Siamo nel mezzo di una rivoluzione tecnologica globale che porterà allo sviluppo di nuove tecnologie.

SINTESI
Evidente il parallelismo tra il cervello umano e lo sviluppo dell’intelligenza artificiale. I dati che l’intelligenza umana acquisisce in continuazione, li trasferisce alle machine Learning (IA) che, grazie a potenti algoritmi, possono analizzare grandi quantità di dati in pochi secondi fino a lavorare in autonomia.

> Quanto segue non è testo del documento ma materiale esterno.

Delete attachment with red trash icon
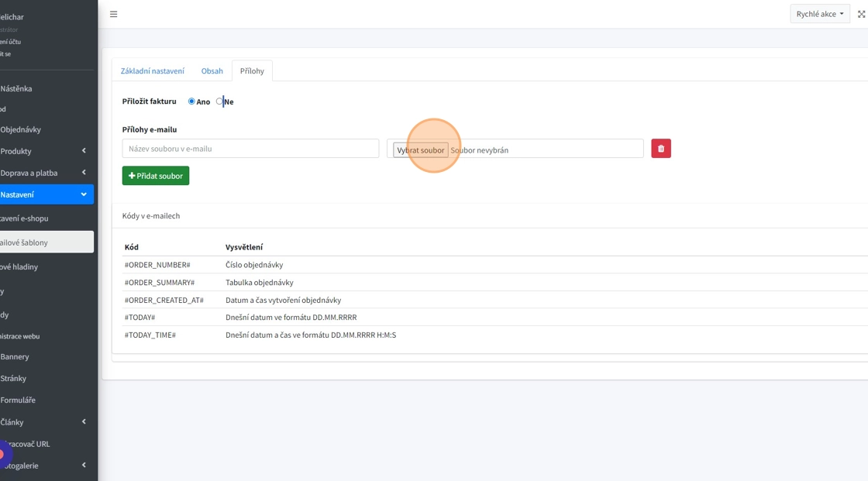The width and height of the screenshot is (868, 481). [x=660, y=149]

La rete neurale artificiale è composta da neuroni formali (al centro sono i bottoni) che sono delle unità sinaptiche computazionali fondamentali, interconnessi e che formano un grafo composto almeno da uno strato di ingresso e un altro di uscita così come si comporta il cervello. Infatti, attraverso gli strati di ingresso che sono rappresentati dagli strati della corteccia cerebrale, i segnali vengono trasmessi attraverso la rete neurale agli organi terminali che permettono il movimento, la vista, l’odorato, il tatto. Le due differenze sostanziali tra il cervello artificiale e quello umano, fermo restando che sono entrambi razionali, solo quello umano è emozionale mentre l’artificiale, non emozionale è sempre più rapido nell’analizzare i dati fino a raggiungere la capacità di lavorare in autonomia. Comunque, al momento, ogni tentativo volto a replicare l’attività umana deve fare i conti con il suo cervello.
Per l’intelligenza artificiale umanizzata è necessario che la psiche che rappresenta gli istinti, l’inconscio, diventi rintracciabile a livello neurofisiologico (utopia?).
Attualmente è possibile tradurre in dati biologici e neurofisiologici solo alcuni aspetti della mente come la memoria, il pensiero, la volontà e la ragione, per cui facilmente vengono trasferiti alle macchine dell’IA permettendo sempre più il suo processo evolutivo.
In definitiva, pur essendo più veloce nell’elaborazione dei dati, l’IA non potrà fare a meno dell’intelligenza umana, almeno per i prossimi anni.